» **SOURCE EXTRACT**:
-=-=-

LaBelle plans to pursue a career in physics — after completing their BS, their goal is to earn a PhD in condensed matter theory — but noticed a lack of diversity among physicists. Rather than become discouraged, LaBelle has strived to excel academically in physics while contributing to diversity, equity and inclusion efforts in the field and even encouraging the next generation of scientists.

LaBelle began working closely with Assistant Professor of Physics Jörn Venderbos, PhD, and his Quantum Condensed Matter Theory group, learning difficult scientific concepts that would benefit them as they followed their degree track. “I did all my work with the condensed matter group before I had my proper quantum mechanics sequence as a pre-junior,” said LaBelle. “There was always a big emphasis on pure geometry as it relates to physics, which I really enjoyed.” 

During their time with the group, LaBelle also joined the physics department’s Diversity, Equity and Inclusion Committee. “The DEI committee is dedicated to equitable and inclusive practices that allow our students, faculty and professional staff to excel and thrive,” LaBelle explained. “The specific achievements of the committee include improved transparency in graduate admissions, faculty trainings on the unique issues faced by African American physicists and the establishment of a gender-neutral restroom environment in Disque Hall.”

-=-=-

» **RECORDED INFORMATION**:
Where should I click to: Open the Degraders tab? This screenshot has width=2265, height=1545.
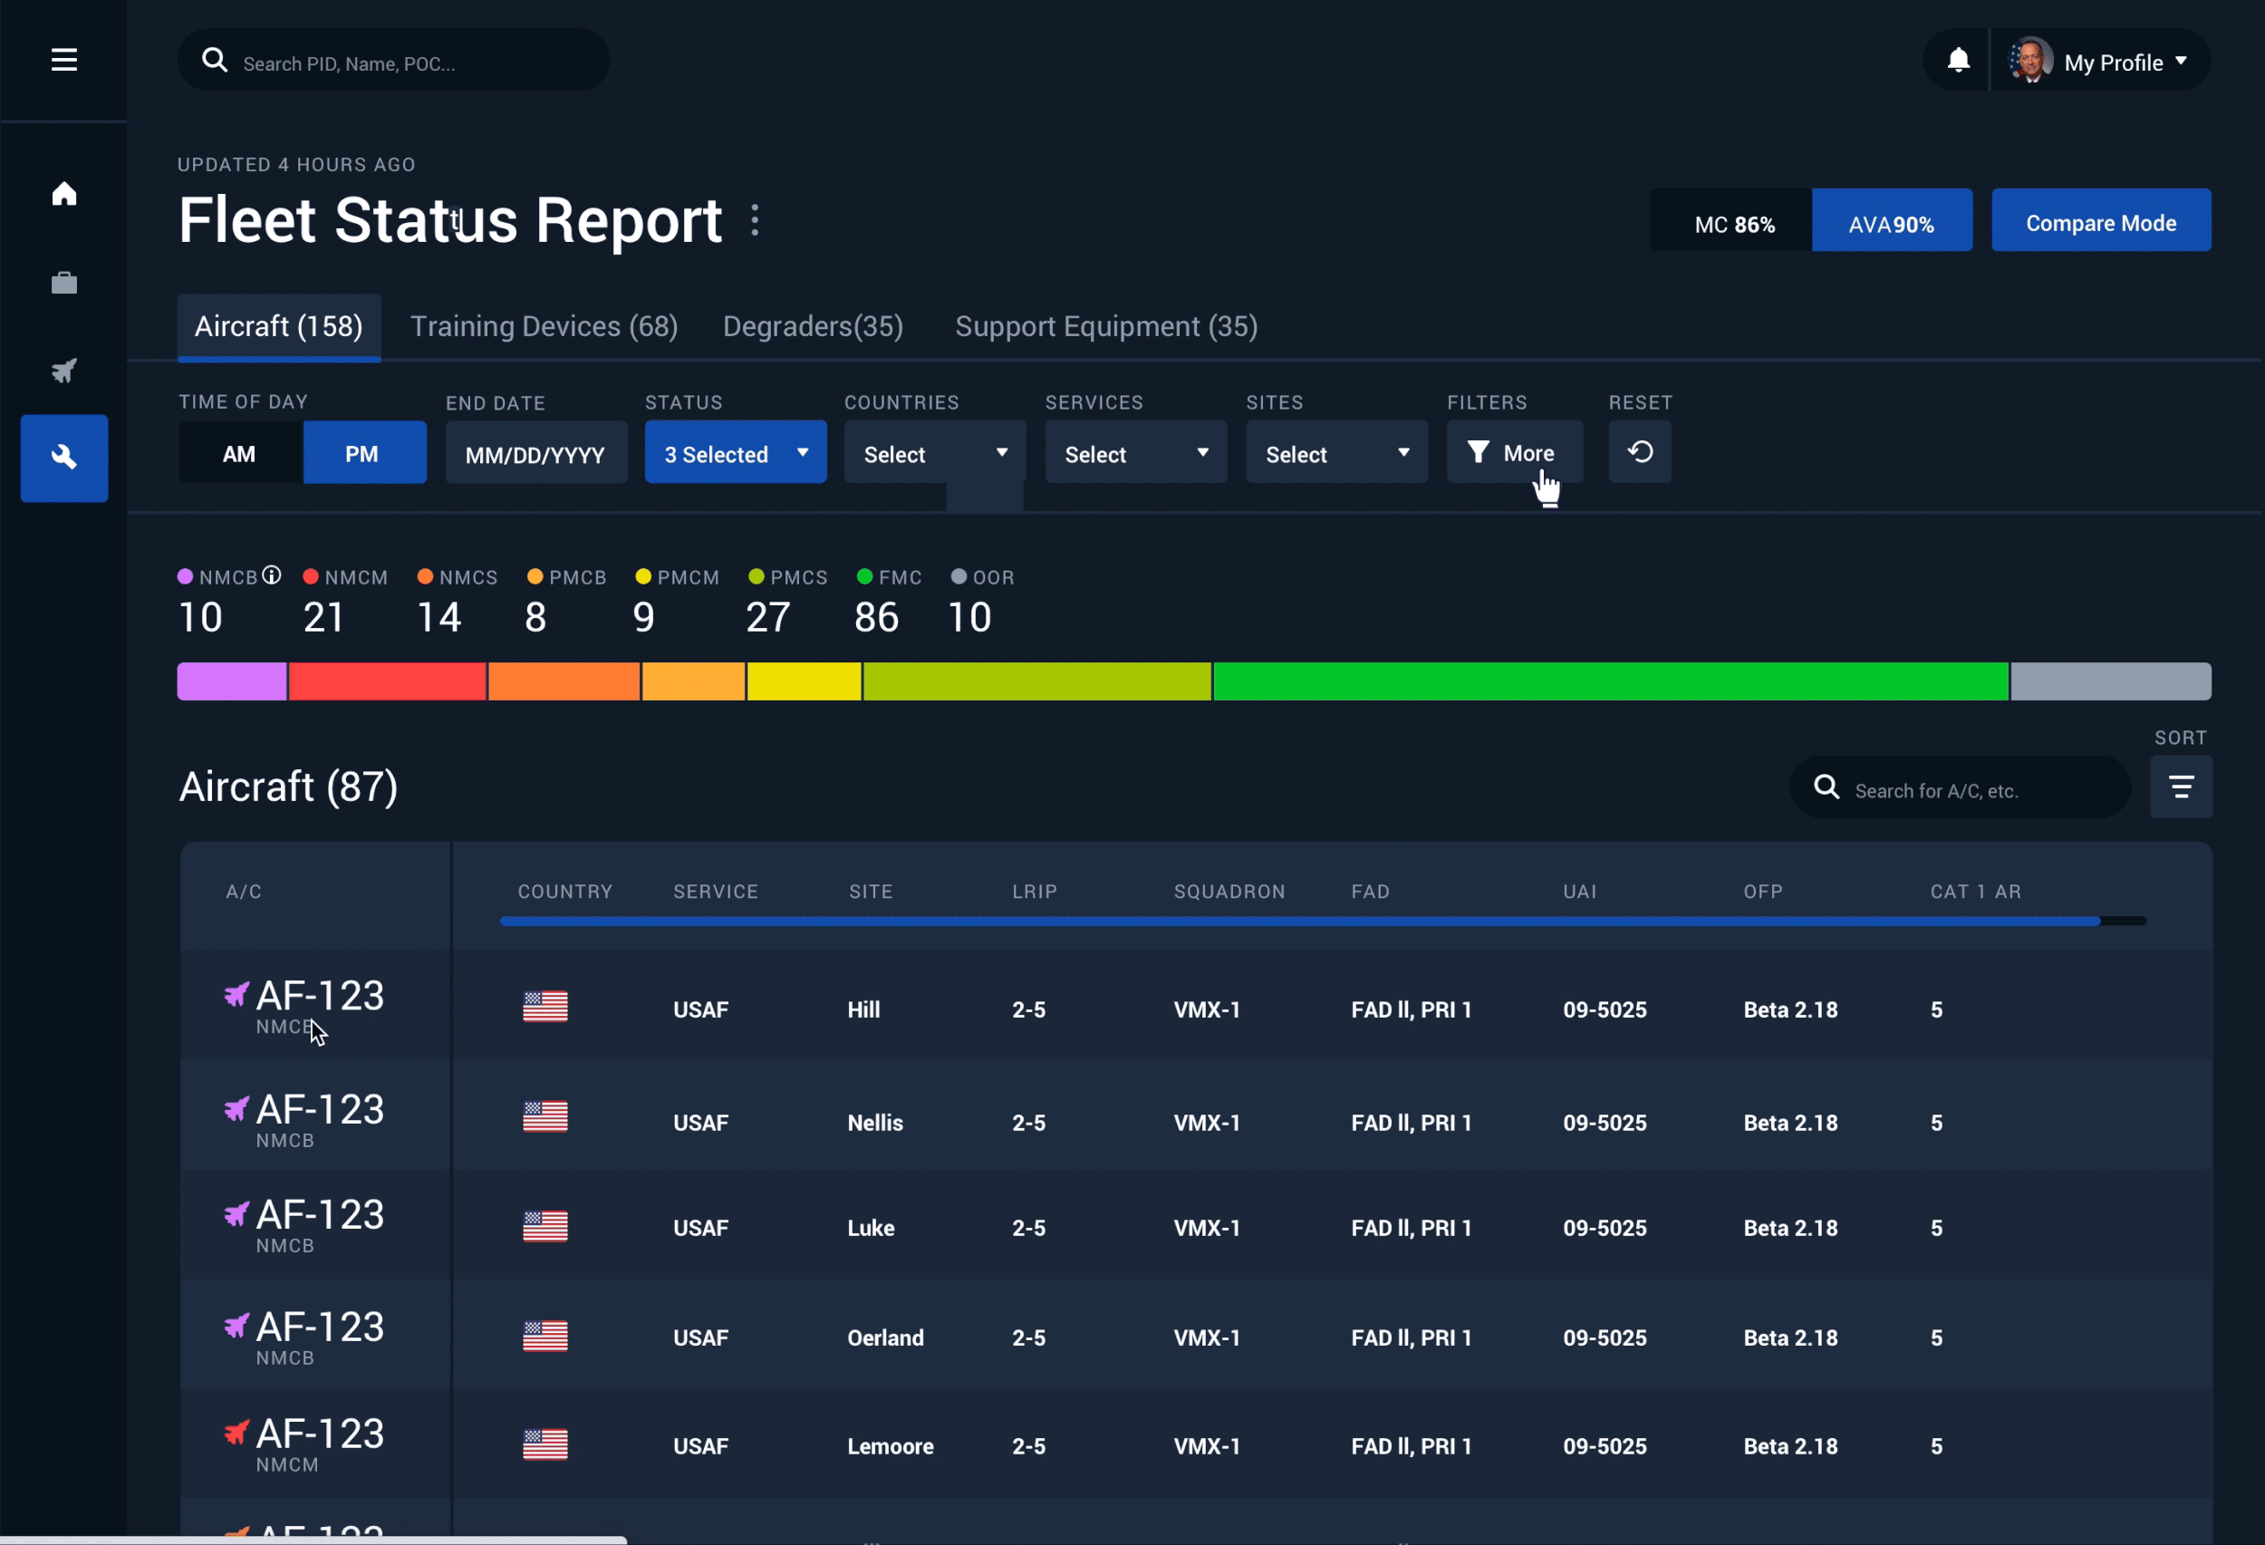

-=-=-

» **STATED PROBLEM 1**:
In the passage on LaBelle, what degree does LaBelle aim to earn after completing the BS?
» **STATED PROBLEM 2**:
Quote the passage on LaBelle from "LaBelle plans to" to "generation of scientists.".
The data stand apart from the passage on LaBelle.

» **EXPECTED ANSWER 1**:
A PhD in condensed matter theory.

» **EXPECTED ANSWER 2**:
LaBelle plans to pursue a career in physics — after completing their BS, their goal is to earn a PhD in condensed matter theory — but noticed a lack of diversity among physicists. Rather than become discouraged, LaBelle has strived to excel academically in physics while contributing to diversity, equity and inclusion efforts in the field and even encouraging the next generation of scientists.